Nano-engineering the material structure of preferentially oriented nano-graphitic carbon for making high-performance electrochemical micro-sensors
Edoardo Cuniberto, Abdullah Alharbi, Ting Wu, Zhujun Huang, Kasra Sardashti, Kae-Dyi You, Kim Kisslinger, Takashi Taniguchi, Kenji Watanabe, Roozbeh Kiani & Davood Shahrjerdi
Scientific Reports volume 10, Article number: 9444 (2020) Cite this article

[Abstract]
Direct synthesis of thin-film carbon nanomaterials on oxide-coated silicon substrates provides a viable pathway for building a dense array of miniaturized (micron-scale) electrochemical sensors with high performance. However, material synthesis generally involves many parameters, making material engineering based on trial and error highly inefficient. Here, we report a two-pronged strategy for producing engineered thin-film carbon nanomaterials that have a nano-graphitic structure. First, we introduce a variant of the metal-induced graphitization technique that generates micron-scale islands of nano-graphitic carbon materials directly on oxide-coated silicon substrates. A novel feature of our material synthesis is that, through substrate engineering, the orientation of graphitic planes within the film aligns preferentially with the silicon substrate. This feature allows us to use the Raman spectroscopy for quantifying structural properties of the sensor surface, where the electrochemical processes occur. Second, we find phenomenological models for predicting the amplitudes of the redox current and the sensor capacitance from the material structure, quantified by Raman. Our results indicate that the key to achieving high-performance micro-sensors from nano-graphitic carbon is to increase both the density of point defects and the size of the graphitic crystallites. Our study offers a viable strategy for building planar electrochemical micro-sensors with high-performance.


[Introduction]
Carbon materials are widely used in building electrochemical sensors for detecting biomolecules because of their favorable electrochemical activity, bio-compatibility, rich surface chemistry, and strong resistance to bio-fouling. In biomolecule sensing applications, it is desirable to implement a large-scale sensing system comprising many small (micron-sized) carbon electrodes with high packing density.
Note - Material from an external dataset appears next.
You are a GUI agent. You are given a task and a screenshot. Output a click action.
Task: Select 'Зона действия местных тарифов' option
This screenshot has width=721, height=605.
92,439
However, such large-scale systems are challenging to implement. In particular, existing implementations are limited mainly to one or a handful of carbon electrodes1,2,3,4,5.


Significant progress has been made on the development of single-electrode micro-sensors from bulk carbon materials, such as carbon fibers6,7 and nanotube yarns8,9. However, the large cylindrical form of these materials (>5 μm diameter) limits them to the fabrication of single or small-array micro-sensors. Importantly, while past research on this topic has evaluated a wide variety of carbon-based materials for boosting the sensor performance, the search for an optimal carbon material is still ongoing10,11,12,13. It is generally accepted that, in a carbon material, defects and functional groups influence the sensitivity and the charging current of carbon-based electrochemical sensors. However, from a fundamental standpoint, a detailed understanding of the underlying electrochemical mechanisms that control these sensor characteristics, i.e. electron transfer rate and electrode capacitance, is still a subject of research14,15,16,17.


Due to the above-mentioned limitations of bulk carbon materials in producing a dense sensor array, one promising strategy is to form thin-film carbon materials on dielectric substrates using standard microfabrication techniques. This generally involves converting lithographically-defined polymeric islands into pure sp2 hybridized carbon through a high-temperature thermal treatment (a process known as pyrolysis)18,19,20,21,22,23,24,25. Of various substrates, dielectric-coated silicon is an attractive choice because of its low cost, its commercial availability in large dimensions (up to 300?mm diameter), and its compatibility with standard micro-fabrication techniques. The latter feature is particularly useful for making functional sensor carriers from silicon substrates, e.g., by shaping silicon into narrow and flexible shafts for applications in neural interfacing. However, the thermal stability of silicon substrates limits the production temperature of these microfabricated thin-film carbon materials to below 1100?°C. Due to this temperature limit, the resulting material has a fully disordered sp2 structure with slow electron transfer kinetics. Hence, even though this microfabrication process provides a simple method for making thin-film pyrolyzed carbon materials, the resulting sensors have poor sensing characteristics18,26.